Gaw's US associate, Downtown Properties, brokered the Ping An deal.

According to Pang, various Chinese institutions, including insurance companies, have approached Gaw to look for buying opportunities.

He said the insurance companies were looking for office properties with stable yield of 6 to 7 per cent.

"It is very hard to make an estimation of how much capital will be invested by mainland insurance companies. Every deal has to be approved by the China Insurance Regulatory Commission," Pang said.

However, international consultant CBRE estimated US$14.4 billion of Chinese insurance capital would be poured into overseas real estate markets.

It expects Chinese insurance companies to emerge as a major buying force in overseas real estate markets in the near term.

In its report on Chinese capital tapping into overseas real estate markets, CBRE made its estimation based on the total assets of national insurance institutions at 7.4 trillion yuan (HK$9.3 trillion) last year.

There could be as much as US$180 billion in Chinese insurance funds available for domestic and overseas real estate investment, according to the regulation that insurers can invest only up to 15 per cent of their assets in property, the report says.

Chinese insurance companies, like most insurance funds in developed countries, would allocate less than 6 per cent of their assets or US$72 billion to direct property investment, CBRE said.

As the authorities only recently permitted Chinese insurers to invest in overseas real estate, CBRE said they would not put more than 20 per cent of the investable funds into the sector, which would equate to about US$14.4 billion.

In July and October last year, the CIRC issued new regulations that permitted insurance companies to invest a maximum of 15 per cent of their total assets in non-self-use real estate either in the domestic or overseas markets.

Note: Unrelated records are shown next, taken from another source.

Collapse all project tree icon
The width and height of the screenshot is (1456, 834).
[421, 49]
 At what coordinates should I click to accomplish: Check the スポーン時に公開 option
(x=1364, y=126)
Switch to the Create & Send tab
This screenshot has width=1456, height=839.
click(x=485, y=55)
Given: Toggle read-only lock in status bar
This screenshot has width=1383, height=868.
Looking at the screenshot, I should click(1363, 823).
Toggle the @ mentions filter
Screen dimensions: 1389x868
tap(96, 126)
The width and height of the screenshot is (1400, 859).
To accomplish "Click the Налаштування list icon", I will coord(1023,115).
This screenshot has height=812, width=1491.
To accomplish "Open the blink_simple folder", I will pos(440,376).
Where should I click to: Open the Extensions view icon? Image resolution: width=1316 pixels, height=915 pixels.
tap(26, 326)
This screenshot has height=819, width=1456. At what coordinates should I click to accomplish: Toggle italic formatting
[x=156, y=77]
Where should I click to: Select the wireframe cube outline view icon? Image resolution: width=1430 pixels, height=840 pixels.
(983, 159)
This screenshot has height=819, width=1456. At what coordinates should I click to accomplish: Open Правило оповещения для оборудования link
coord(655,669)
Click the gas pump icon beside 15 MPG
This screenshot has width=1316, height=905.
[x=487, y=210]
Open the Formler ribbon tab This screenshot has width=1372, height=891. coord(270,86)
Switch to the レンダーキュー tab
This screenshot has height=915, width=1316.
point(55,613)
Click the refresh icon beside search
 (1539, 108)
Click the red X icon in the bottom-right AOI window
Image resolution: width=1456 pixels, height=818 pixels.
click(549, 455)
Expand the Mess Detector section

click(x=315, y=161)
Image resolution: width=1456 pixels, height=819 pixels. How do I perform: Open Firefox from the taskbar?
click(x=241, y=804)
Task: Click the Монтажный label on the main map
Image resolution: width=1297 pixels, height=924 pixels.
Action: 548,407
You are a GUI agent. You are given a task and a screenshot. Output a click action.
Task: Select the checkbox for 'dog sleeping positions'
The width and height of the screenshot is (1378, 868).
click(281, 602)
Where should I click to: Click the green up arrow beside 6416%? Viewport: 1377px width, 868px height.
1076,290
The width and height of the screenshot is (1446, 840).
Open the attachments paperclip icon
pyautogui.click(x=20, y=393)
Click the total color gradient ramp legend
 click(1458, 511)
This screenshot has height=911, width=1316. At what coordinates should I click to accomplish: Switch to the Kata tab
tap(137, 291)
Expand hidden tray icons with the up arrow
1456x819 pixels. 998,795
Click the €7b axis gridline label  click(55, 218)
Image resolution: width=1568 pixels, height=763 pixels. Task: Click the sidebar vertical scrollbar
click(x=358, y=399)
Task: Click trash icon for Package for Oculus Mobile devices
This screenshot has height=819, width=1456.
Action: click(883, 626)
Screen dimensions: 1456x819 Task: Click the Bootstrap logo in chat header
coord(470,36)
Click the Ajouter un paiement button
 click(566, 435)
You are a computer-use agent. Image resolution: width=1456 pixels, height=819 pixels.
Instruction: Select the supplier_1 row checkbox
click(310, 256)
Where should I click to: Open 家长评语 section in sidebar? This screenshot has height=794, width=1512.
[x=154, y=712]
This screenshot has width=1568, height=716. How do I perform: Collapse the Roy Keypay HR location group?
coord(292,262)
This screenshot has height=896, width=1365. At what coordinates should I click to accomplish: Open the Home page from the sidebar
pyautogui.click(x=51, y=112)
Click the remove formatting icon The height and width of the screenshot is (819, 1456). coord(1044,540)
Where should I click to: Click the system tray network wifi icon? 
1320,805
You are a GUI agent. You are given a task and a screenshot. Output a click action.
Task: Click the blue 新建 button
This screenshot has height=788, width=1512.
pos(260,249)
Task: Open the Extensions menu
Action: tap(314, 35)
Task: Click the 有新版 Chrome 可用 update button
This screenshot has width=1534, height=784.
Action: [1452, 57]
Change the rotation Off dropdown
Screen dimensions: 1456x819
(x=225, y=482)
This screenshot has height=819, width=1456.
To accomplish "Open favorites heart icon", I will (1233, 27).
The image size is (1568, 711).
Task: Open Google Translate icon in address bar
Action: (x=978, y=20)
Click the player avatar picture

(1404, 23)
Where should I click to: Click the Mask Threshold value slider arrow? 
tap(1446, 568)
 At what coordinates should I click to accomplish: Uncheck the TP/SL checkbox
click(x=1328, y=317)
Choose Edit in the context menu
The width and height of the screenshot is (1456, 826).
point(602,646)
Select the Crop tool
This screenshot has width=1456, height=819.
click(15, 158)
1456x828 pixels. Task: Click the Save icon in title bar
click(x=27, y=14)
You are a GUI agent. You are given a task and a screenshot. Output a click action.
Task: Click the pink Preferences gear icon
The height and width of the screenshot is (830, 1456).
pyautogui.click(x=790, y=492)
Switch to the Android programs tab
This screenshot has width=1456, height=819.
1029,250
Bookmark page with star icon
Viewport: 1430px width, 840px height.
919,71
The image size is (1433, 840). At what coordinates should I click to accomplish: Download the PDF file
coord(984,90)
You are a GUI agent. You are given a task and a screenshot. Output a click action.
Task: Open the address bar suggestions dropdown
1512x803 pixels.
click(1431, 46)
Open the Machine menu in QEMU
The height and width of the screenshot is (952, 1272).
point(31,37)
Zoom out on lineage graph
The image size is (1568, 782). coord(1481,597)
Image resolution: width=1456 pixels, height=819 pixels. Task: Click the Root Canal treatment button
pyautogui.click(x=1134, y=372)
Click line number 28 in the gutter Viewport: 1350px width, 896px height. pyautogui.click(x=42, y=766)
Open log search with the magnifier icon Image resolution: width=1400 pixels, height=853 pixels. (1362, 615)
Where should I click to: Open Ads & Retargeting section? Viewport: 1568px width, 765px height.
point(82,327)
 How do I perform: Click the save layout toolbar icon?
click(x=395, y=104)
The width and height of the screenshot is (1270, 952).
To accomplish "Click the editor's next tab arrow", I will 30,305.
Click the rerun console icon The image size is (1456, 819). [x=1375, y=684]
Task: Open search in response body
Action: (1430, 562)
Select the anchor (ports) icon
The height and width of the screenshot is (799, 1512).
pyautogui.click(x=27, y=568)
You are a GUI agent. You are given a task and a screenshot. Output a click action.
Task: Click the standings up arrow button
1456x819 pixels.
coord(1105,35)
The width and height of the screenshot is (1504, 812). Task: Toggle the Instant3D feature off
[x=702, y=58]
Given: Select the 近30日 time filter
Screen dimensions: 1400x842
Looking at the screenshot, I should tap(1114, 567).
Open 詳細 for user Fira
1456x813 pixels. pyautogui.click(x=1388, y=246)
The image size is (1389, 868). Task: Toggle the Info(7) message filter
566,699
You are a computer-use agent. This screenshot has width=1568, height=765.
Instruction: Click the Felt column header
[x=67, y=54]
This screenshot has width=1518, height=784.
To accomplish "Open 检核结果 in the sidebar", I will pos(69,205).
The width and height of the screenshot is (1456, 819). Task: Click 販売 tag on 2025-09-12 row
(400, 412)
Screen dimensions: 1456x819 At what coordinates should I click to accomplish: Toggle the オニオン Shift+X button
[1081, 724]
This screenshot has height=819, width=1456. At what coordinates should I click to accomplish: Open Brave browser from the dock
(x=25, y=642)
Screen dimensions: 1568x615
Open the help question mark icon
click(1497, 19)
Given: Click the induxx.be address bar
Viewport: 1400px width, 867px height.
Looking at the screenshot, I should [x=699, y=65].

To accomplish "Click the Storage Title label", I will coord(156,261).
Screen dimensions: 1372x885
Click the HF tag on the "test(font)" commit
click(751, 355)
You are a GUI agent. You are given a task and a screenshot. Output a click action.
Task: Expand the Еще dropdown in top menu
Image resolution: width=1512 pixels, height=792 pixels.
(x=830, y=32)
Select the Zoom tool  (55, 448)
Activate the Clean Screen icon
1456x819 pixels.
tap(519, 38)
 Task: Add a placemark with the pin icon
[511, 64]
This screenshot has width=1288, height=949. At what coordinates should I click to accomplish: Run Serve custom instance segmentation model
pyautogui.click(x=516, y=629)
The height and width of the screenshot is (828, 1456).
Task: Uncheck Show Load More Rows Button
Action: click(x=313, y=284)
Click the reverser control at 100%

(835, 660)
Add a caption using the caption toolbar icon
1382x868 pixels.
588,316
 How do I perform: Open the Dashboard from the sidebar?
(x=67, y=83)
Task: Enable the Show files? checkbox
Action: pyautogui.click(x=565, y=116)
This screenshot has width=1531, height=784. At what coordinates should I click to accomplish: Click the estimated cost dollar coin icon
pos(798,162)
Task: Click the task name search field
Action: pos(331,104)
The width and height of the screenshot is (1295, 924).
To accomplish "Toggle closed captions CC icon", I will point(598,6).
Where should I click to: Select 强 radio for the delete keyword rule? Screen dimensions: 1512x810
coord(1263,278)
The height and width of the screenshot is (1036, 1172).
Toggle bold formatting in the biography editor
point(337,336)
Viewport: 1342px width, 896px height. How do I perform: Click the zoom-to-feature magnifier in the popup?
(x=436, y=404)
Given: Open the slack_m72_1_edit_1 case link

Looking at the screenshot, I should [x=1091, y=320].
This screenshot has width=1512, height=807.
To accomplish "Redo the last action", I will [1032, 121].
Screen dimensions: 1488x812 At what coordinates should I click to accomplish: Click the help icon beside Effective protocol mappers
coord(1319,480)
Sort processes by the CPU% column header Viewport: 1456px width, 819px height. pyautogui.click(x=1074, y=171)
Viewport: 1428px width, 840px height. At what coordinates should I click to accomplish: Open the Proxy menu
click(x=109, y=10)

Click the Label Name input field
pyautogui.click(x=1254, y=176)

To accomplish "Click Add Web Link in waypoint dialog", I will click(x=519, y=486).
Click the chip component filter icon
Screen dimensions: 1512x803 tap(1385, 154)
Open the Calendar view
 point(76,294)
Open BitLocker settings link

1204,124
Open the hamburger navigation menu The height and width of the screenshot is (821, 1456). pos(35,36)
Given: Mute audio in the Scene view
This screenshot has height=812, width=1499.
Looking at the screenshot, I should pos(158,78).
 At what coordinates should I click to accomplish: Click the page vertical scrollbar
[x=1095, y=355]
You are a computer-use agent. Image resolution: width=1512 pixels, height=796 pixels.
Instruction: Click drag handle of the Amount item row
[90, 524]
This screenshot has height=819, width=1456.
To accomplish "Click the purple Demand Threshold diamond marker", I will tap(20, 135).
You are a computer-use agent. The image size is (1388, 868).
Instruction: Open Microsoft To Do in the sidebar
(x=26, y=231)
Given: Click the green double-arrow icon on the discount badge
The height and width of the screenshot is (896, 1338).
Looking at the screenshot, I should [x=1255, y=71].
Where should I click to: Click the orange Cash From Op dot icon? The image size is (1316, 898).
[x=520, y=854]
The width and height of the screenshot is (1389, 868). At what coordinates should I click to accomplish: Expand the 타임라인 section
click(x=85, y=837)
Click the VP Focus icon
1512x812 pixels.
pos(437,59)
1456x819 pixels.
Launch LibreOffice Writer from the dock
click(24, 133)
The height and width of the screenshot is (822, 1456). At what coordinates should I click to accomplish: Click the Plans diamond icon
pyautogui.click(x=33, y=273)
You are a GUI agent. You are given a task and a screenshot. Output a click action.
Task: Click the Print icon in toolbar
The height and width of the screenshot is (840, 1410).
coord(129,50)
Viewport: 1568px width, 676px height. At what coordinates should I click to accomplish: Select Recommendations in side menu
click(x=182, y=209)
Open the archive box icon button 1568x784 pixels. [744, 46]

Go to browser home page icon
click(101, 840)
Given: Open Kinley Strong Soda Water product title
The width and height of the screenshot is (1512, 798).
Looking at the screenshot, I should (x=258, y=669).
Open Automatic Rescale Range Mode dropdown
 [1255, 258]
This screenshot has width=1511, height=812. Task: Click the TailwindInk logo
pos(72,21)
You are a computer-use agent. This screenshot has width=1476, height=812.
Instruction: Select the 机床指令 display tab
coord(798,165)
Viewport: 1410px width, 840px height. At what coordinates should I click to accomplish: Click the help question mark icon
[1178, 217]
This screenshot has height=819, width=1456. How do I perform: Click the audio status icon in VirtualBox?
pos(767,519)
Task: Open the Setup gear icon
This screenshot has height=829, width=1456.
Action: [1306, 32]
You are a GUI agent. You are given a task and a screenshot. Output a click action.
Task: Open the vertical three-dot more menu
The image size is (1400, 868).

The rules also limited the companies to investing in "mature retail and office properties with stable income, located at the central areas of the major cities in 25 developed markets".

The rules also listed 20 emerging economies where the insurance companies can invest.

Savills said other mainland institutions and Chinese developers had also been expanding overseas.

"We have seen Gingko Tree [a British-registered wholly owned unit of China's State Administration of Foreign Exchange] acquiring high-profile securely let office properties in London and, interestingly, they have also ventured outside the London market to acquire an headquarters asset in Manchester," Hassan said.

"This could be a trend for other Chinese investors - once they have established a presence in the London market, they may look towards other tier-one cities in Britain."

There is also increasing interest in overseas property investment opportunities from Chinese developers, which are looking for large-scale developments that are predominantly mixed-use or residential.

This can be seen in China Vanke's joint venture with Tishman Speyer in the United States and also Dalian Wanda Group's £1 billion stake in a British yachtmaker and a London site to build Western Europe's tallest residential tower.